ドンドンパフパフと、精霊達から歓迎の声が上がる。クトゥグァ、ハスター、クトゥルフの三人の精霊獣のことも紹介して、ルシウスにお茶を淹れてもらい、ソレイユの手作りお菓子をみんなで楽しんだ。


精霊を見ることにも慣れたという言葉の通り、ソレイユはもう彼等のことを怖がってはいなかった。数ある魔術の中でも地属性の魔術が得意な彼女は、畑の世話をしてくれている地の精霊達にとても懐かれたようだ。精霊花を摘みに畑に連れ出したら、いっせいに群がられて大人気だった。


「本当にありがとう、ディアナ。今日はとても楽しかったわ。精霊花や果実を使ったお菓子を作ってみたいの。また、ここに来てもいい?」


「もちろん! いつでも、好きな時に来てね」


夕飯まで楽しく過ごして、ソレイユは帰って行った。私は彼女を見送った後、食事の片付けをするルシウスを手伝うために、キッチンにカトラリーを運び入れた。


「ソレイユが元気になってよかったわ。この前は、ずいぶん思い詰めていたみたいだったから。彼女が偽物だなんてとんでもないわよね。あんなに優秀なソレイユが、寵妃候補に選ばれないはずがないもの。きっと、最後に選ばれるのもソレイユよ」


『確かに、彼女はとても良い子だね。ーーでも、ディアナはそれでいいの?』


ルシウスの言葉に、洗い物を運ぶ手を止めた。


碧玉サファイアの双眸が静かに光っている。私の心の深くまでを見通すような眼差しだった。
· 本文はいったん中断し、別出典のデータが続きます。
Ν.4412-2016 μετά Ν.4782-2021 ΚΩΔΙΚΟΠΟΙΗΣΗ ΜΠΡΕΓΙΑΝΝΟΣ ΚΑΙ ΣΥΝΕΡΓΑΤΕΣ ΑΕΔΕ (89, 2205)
『寵妃に選ばれなかったら、離宮ここを出ていかないと行けなくなるんだよ。そしたら、君はまた一人になるだろう?』


「……そうね。でも、こればかりはどうにもならないわ。寵妃をお決めになるのは、精霊王様だもの。それに、ソレイユは大切な友達なの。今までずっと、ひとりぼっちだった私を支えてもらってきたのよ。素晴らしい魔術師で、とってもいい子で……ソレイユが寵妃になるなら、何も文句はないわ」


それに、ソレイユになら離宮ここのみんなを任せられる。


皇宮にいられるのも、もしかしたら、もう数日もないのかもしれない。


だったら、せめて残っている地の精霊獣を探し出して、バランスを崩しているという、皇宮内の魔力を元に戻そう。


それが、私に出来るせめてもの恩返しだ。


皇宮で暮らす精霊達のためにも。


ーーディートリウス陛下のためにも。